Friday, January 30, 2009

Just for fun I thought I would try packing my gear into the book bag I used to use in college. It was a giant LL Bean Super Deluxe book bag. When full, it sticks out about a foot from your back. I got teased a lot, but since I commuted to school on a scooter from my house in the mountains, I had to carry around rain gear and jackets and needed all that space to store them, in addition to my books. It holds something like 2200 cubic inches.

My gear fits in there with room to spare for food. Theoretically, I could go backpacking with just my book bag. I would try it except that the zipper is broken, thanks to my parrot who gnawed on it. I can zip it, but every now and then it splits open. That is not something you want to have happen when you're backpacking.

The problem with going ultralight with gear is that eventually you have honed your gear down so low that not only is it light, it's small, too.

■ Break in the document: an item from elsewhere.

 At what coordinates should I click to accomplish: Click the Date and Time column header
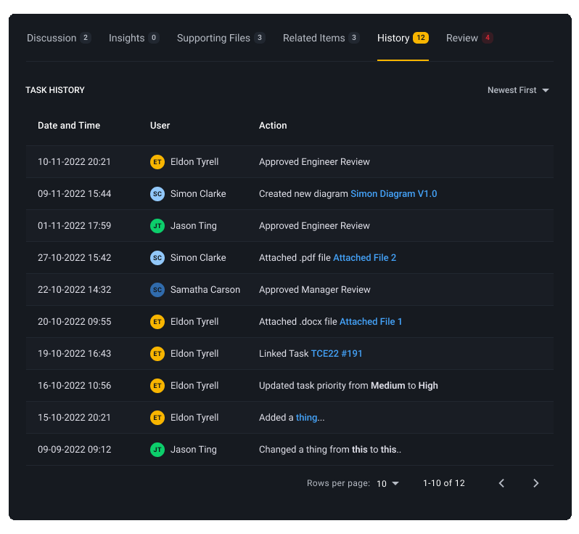click(69, 126)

I put all my gear back into my Osprey backpack. It all clumps down at the bottom of the pack in a big lump. There are limp and lifeless pockets everywhere. I suppose it won't hurt to have a big pack with little inside. It offends my hiker-chic sensibilities. This is silly. Fashion should not matter. Maybe I'll try my old external frame pack next.


  1. A Golite Jam2 or ULA Conduit would be smaller and lighter than the Osprey. I am looking into replacing my Osprey with one of those packs. They are relatively inexpensive, and you can sell your Osprey to help pay for the smaller volume pack.

  2. We'll see. I really like my Osprey and it will stand up to the brushy trails where I live a lot better than an ultralight pack will. Plus it handles the heavy weight of tons of water, which I need sometimes even in my own backcountry.

    Tony ordered me a Gossamer Gear G4. It might not be all that much smaller, but I might have to put my z-rest inside the pack since I'm too into my sleeping comfort to remove any more of its panels.